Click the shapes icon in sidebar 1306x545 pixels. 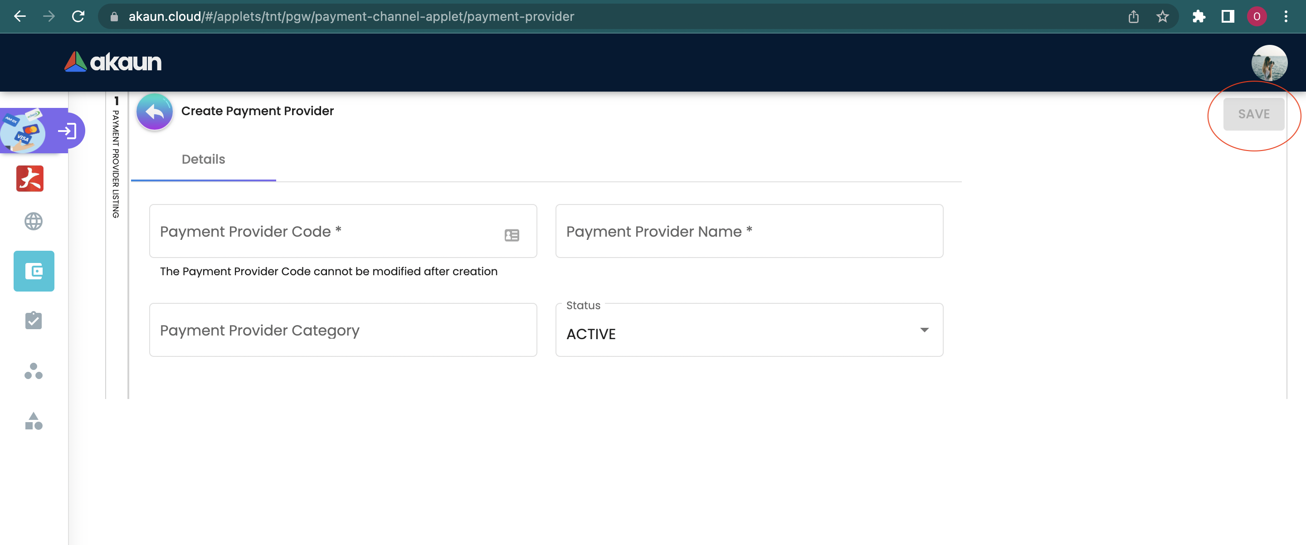click(x=33, y=421)
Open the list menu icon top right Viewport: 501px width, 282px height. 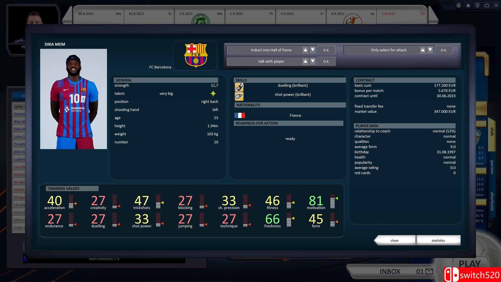click(477, 5)
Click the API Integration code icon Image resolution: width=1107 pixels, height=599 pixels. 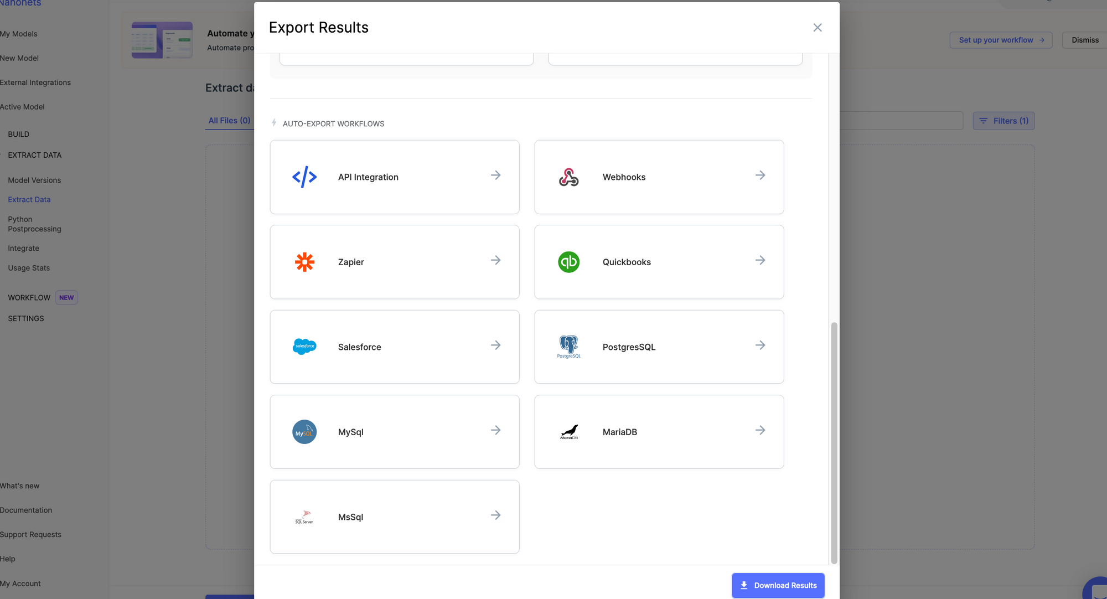(304, 177)
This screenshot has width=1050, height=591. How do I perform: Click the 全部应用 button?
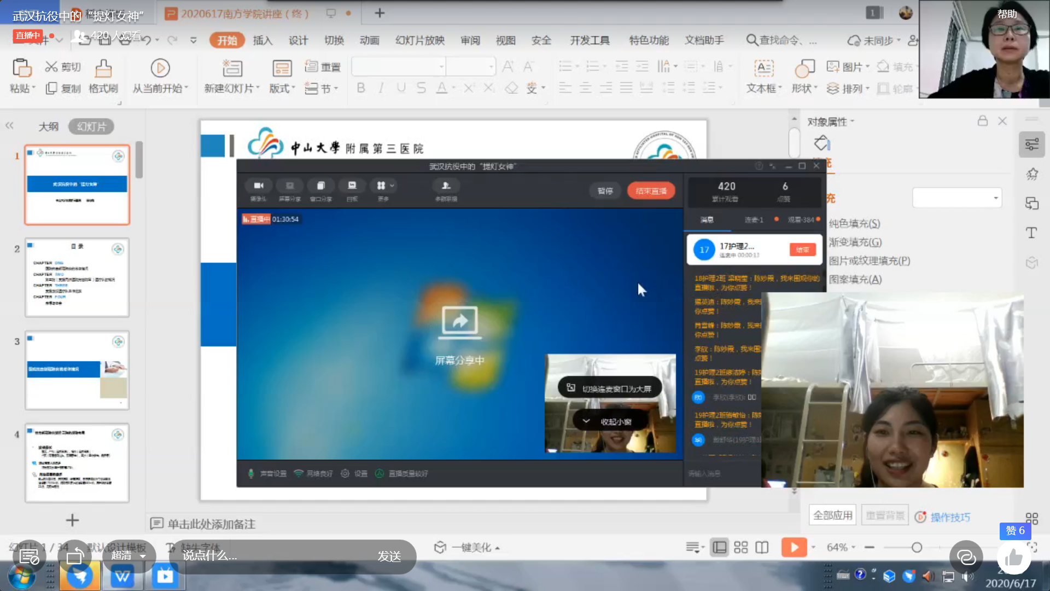832,515
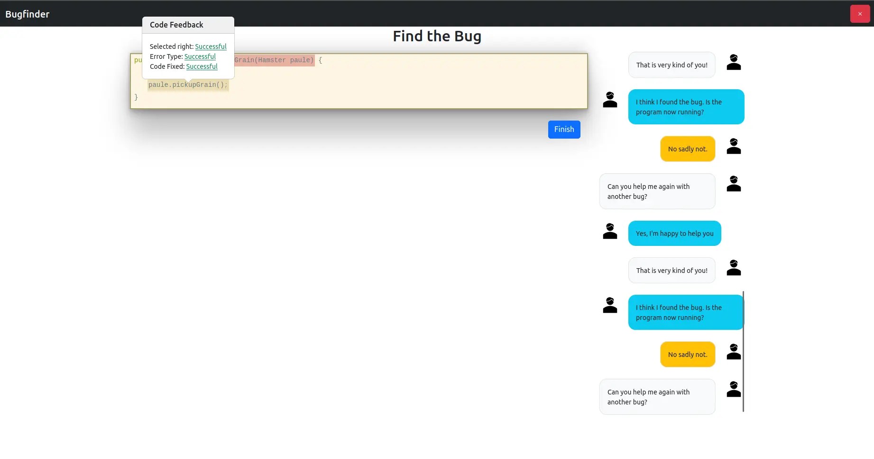Viewport: 874px width, 459px height.
Task: Click the avatar beside the first "No sadly not." message
Action: (x=734, y=146)
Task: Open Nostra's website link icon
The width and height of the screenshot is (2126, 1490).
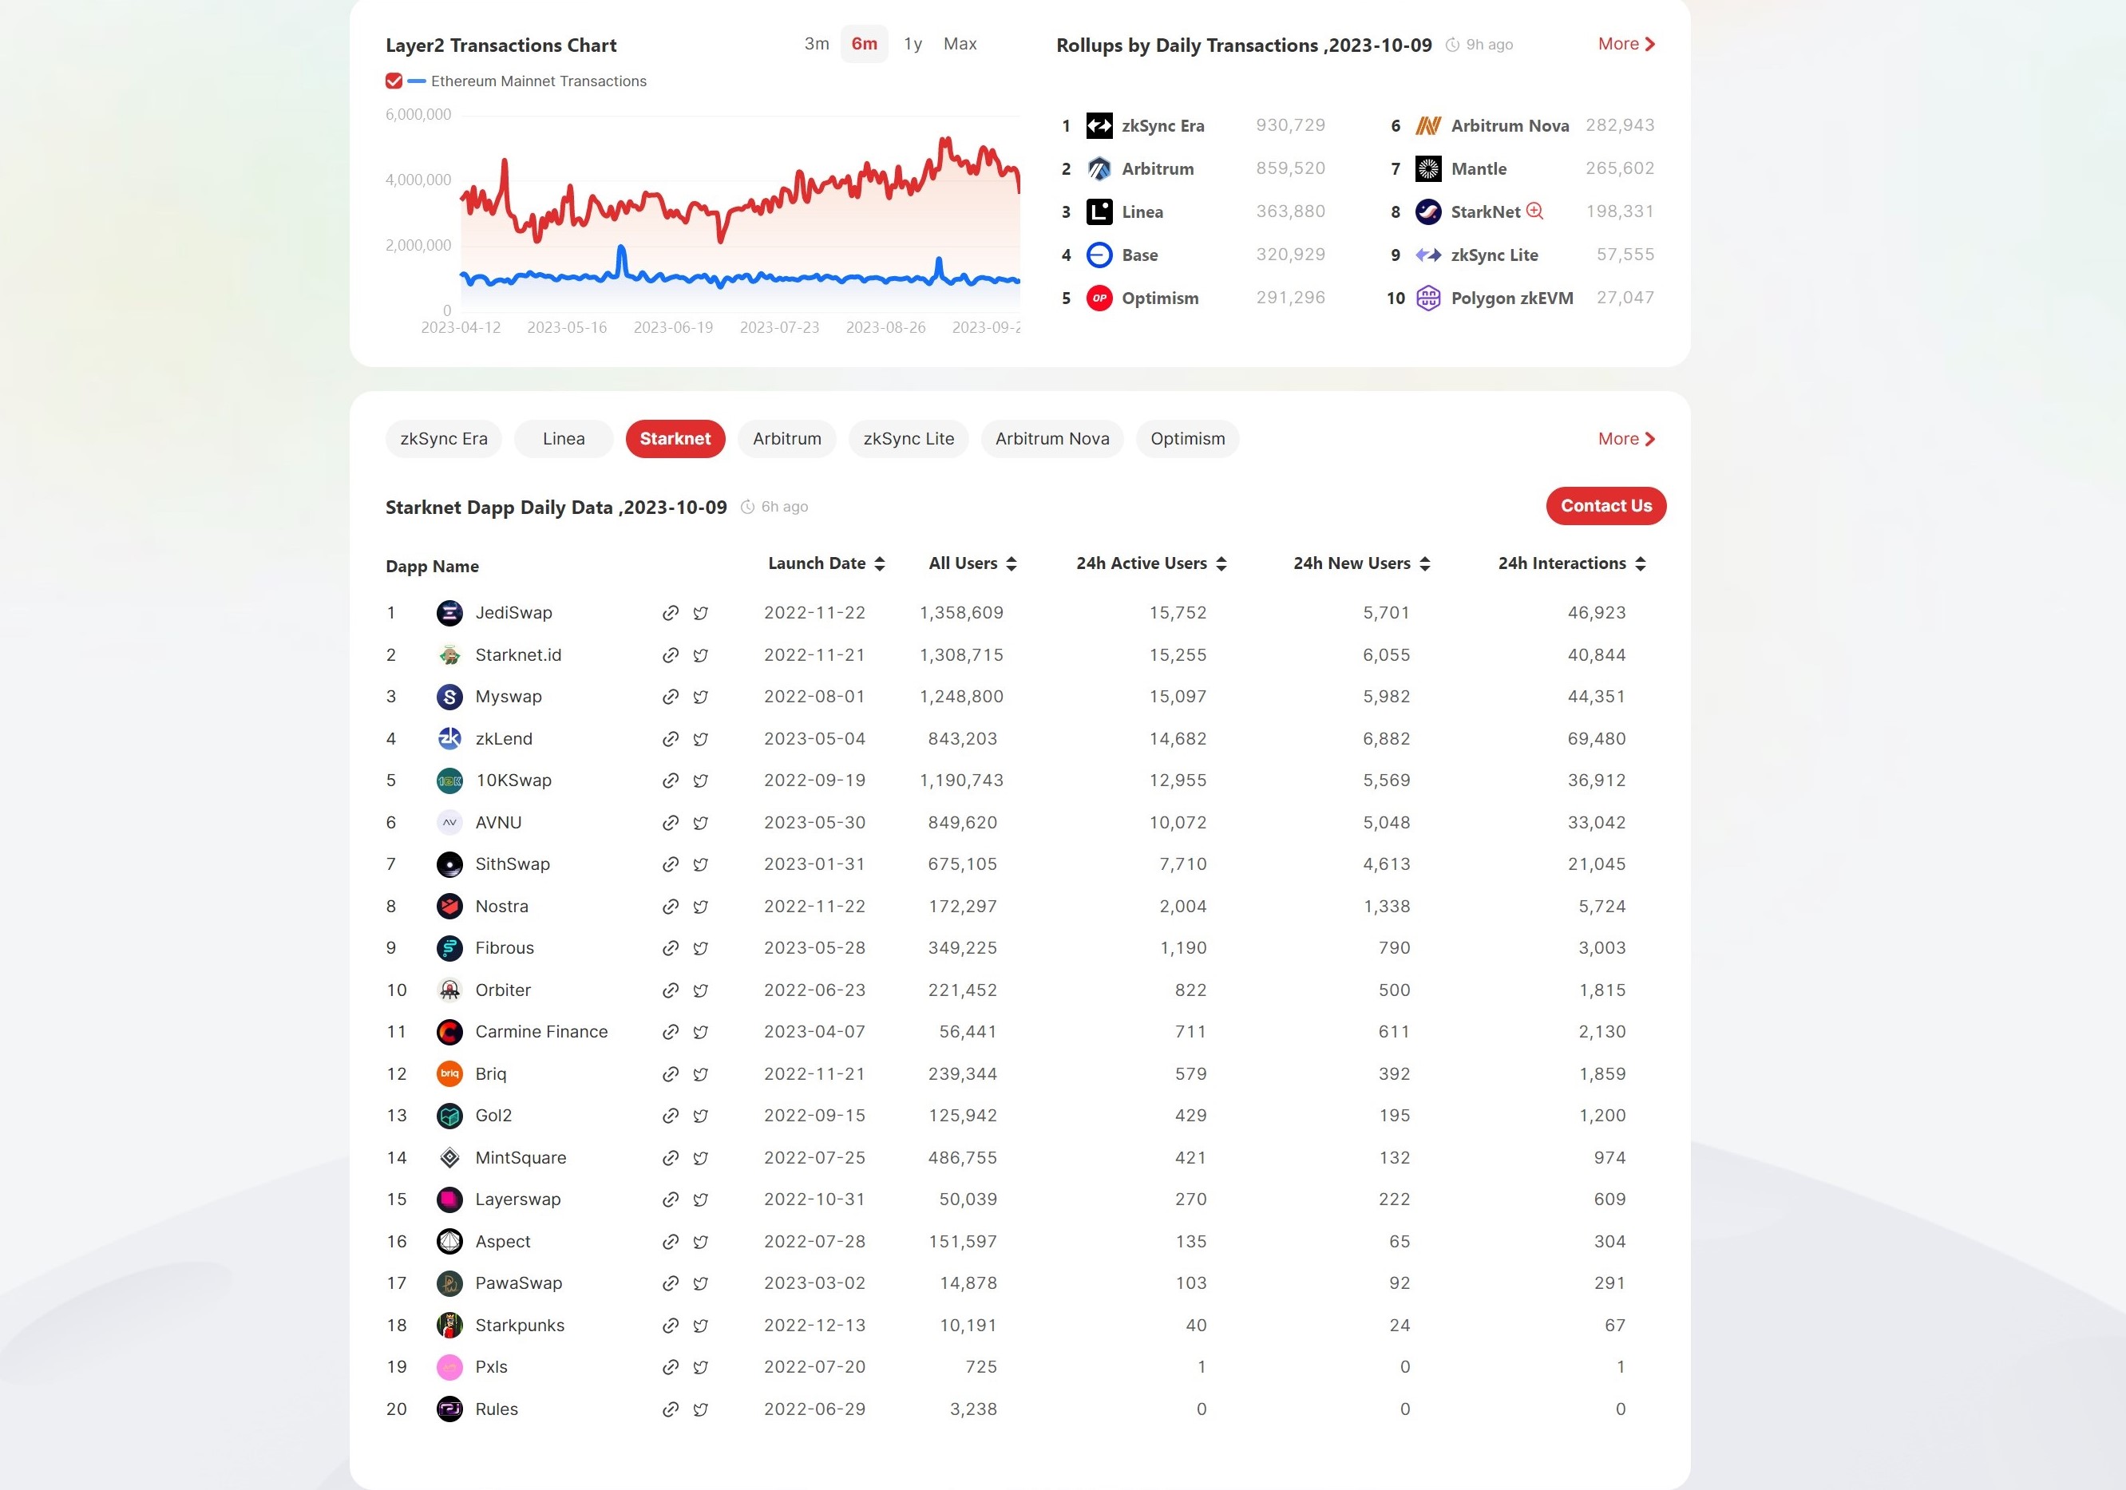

## Problem requirements:
Only the lines from the one with "This screenshot has" through the final line of the entries above should be transcribed, exactly and without pictures.

## Problem solution:
This screenshot has width=1050, height=591. How do I perform: Click the 全部应用 button?
832,515
Viewport: 874px width, 459px height.
Task: Click the avatar beside the first "No sadly not." message
Action: (x=734, y=146)
Task: Open Nostra's website link icon
The width and height of the screenshot is (2126, 1490).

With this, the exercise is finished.